On the issue of joint control, appellant cites to a letter written by appellee to opposing counsel in which he stated that the case had not been turned over to appellant. What appellant has neglected to note, however, is that that letter was written in January 1980, shortly after appellant had associated as counsel on an hourly fee basis. Appellant also argues that the contract at issue was merely an employment contract and that all that changed in January 1981 was the rate of compensation. Appellee testified, to the contrary, that he initially asked appellant to assist him in the case on an hourly basis in December 1979 but that in January 1981, the nature of the relationship changed because appellant would shortly be doing much more work on the case. Appellee also expected the case to settle in the ensuing five or six months. He testified that he told appellant he would “probably do better” if he gave him a percentage of the case. Because appellee had had the case for five years at that point, appellee testified he agreed to give appellant 25% of the fee while keeping 75% for himself.

Appellant also argues there was no evidence of equal right of control because appellee wrote the settlement demand letter, drafted the stipulation for settlement and received the settlement checks. The evidence shows that both parties signed the settlement stipulation and that appellant *514deposited the checks in his trust account, paid the remaining legal costs and distributed the funds to the client.

In determining whether there is an equal right of control, “[t]he test is whether there is a right of mutual control over the subject matter of the venture, that is, the means by which the parties intend to obtain their objective.” Ellingson, 22 Ariz.App. at 386-87, 527 P.2d at 1103-04. The evidence here was that both parties wrote pleadings in the case, both conducted discovery, both paid expenses in the case and both agreed to the settlement that was reached. We conclude that the evidence was sufficient to support the trial court’s finding that the parties had an equal right of control.

We also find sufficient evidence that the parties intended to enter into a joint venture. “Such intent may be inferred from the acts and conduct of the parties.” Helfenbein v. Barae Investment Co., 19 Ariz.App. 436, 439, 508 P.2d 101, 104 (1973).

STATUTE OF LIMITATIONS

Appellant contends that appellee’s action is one for a debt on an oral contract and that the applicable statute of limitations is three years. A.R.S. § 12-543(1). The court found that the statute of limitations applicable to this case is A.R.S. § 12-544 which provides in part as follows:

There shall be commenced and prosecuted within four years after the cause of action accrues, and not afterward, the following actions: * * * * * *
2. By one partner against his copartner for a settlement of the partnership account ... and the cause of action shall be considered as having accrued upon a cessation of the dealings in which they were interested together.

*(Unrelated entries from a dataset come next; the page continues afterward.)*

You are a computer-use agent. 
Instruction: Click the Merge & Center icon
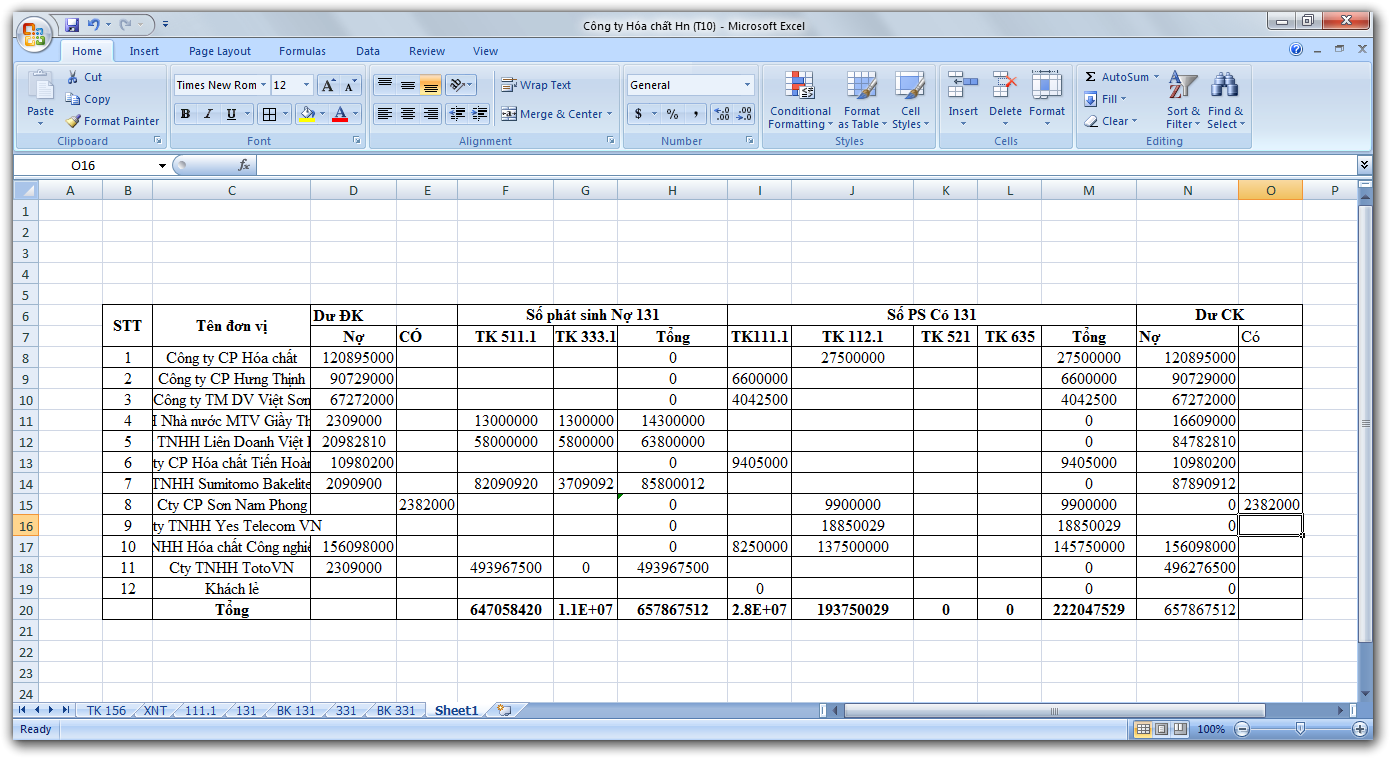click(x=509, y=114)
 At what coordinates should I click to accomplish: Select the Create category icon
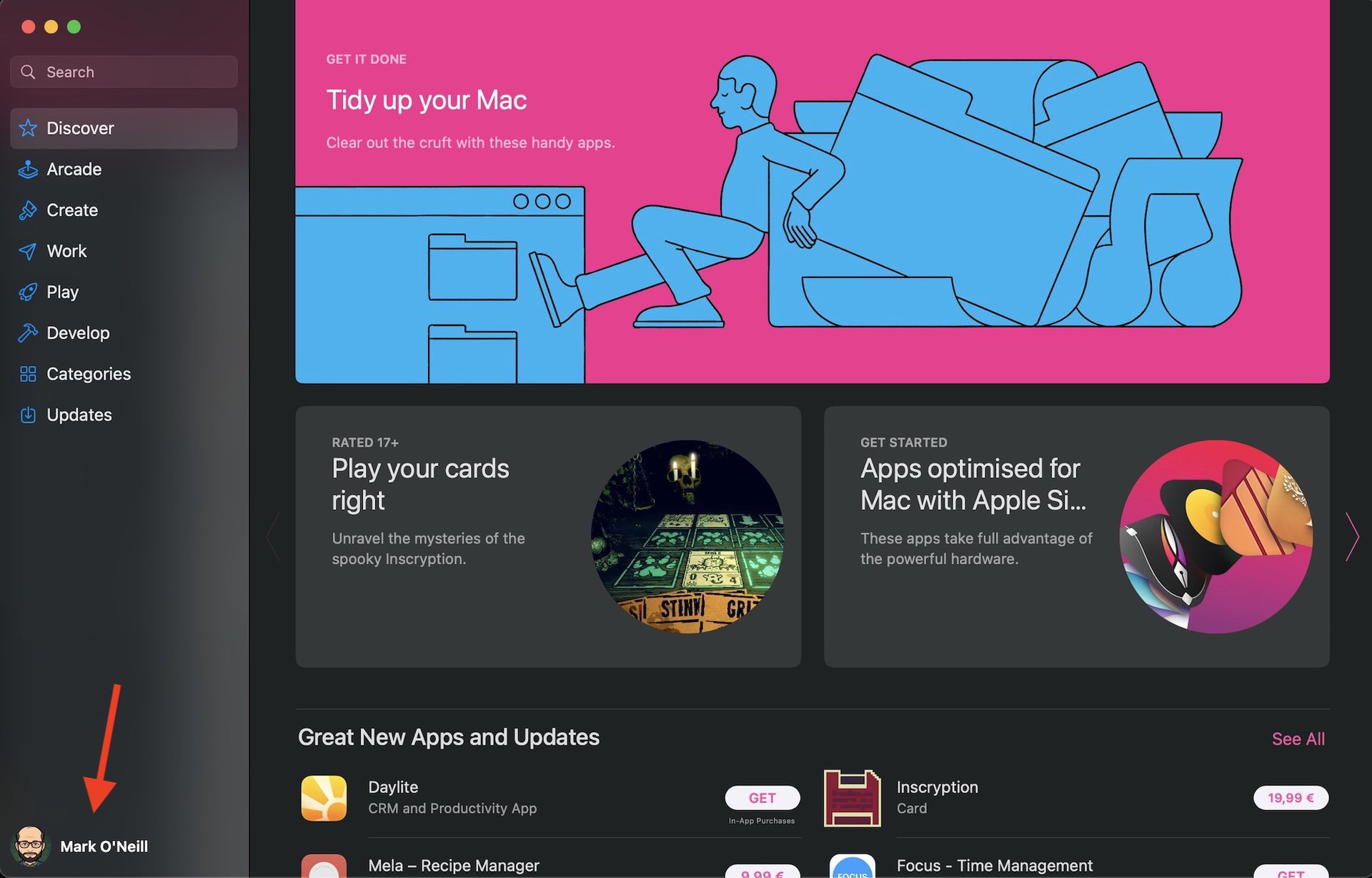click(27, 210)
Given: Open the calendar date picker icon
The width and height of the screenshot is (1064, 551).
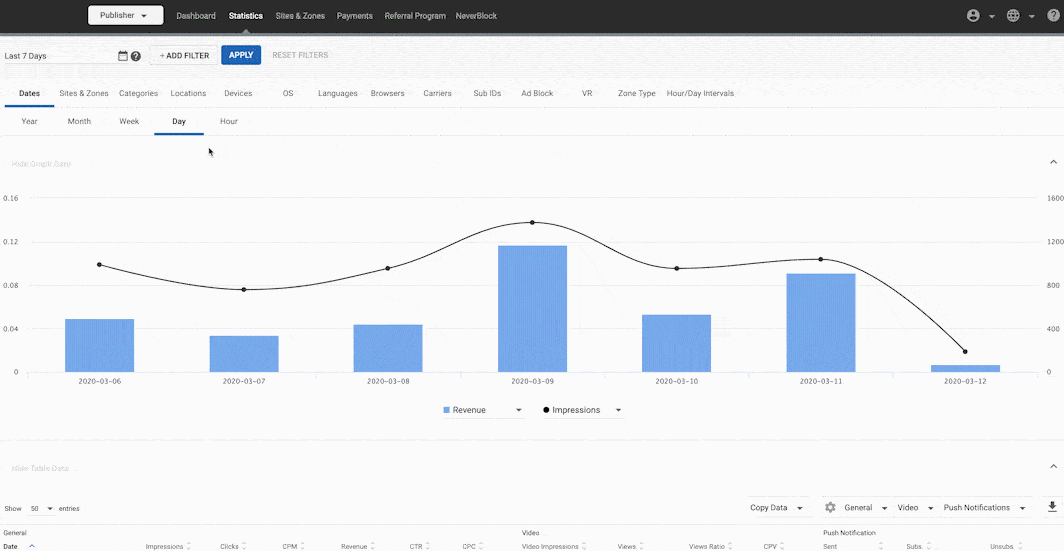Looking at the screenshot, I should 123,56.
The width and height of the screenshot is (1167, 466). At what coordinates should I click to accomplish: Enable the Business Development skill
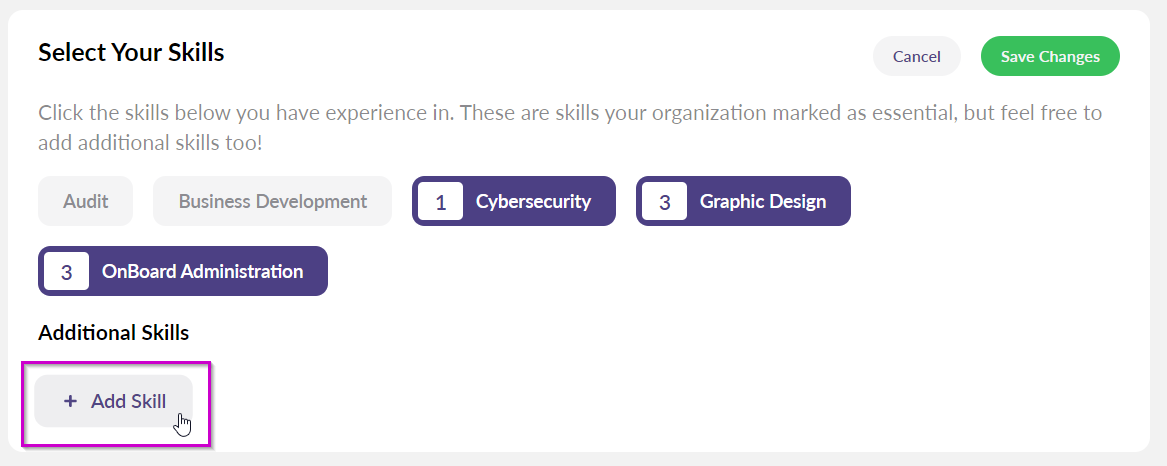pos(272,201)
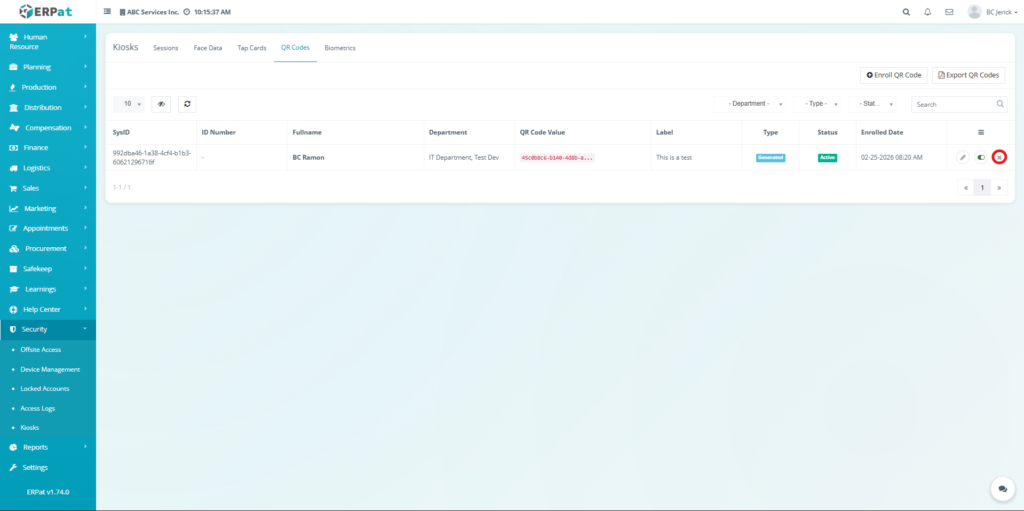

A joint venture is a form of partnership. Ellingson v. Sloan, supra. In this case, a partnership was established for the limited purpose of pursuing the malpractice cause of action. Therefore, the court correctly held that the four-year statute of limitations applied.

Appellee will be awarded attorney’s fees on appeal upon compliance with Rule 21(c), Ariz.R.Civ.App.P., 17B A.R.S.

Affirmed.

ROLL, P.J., and LACAGNINA, C.J., concur.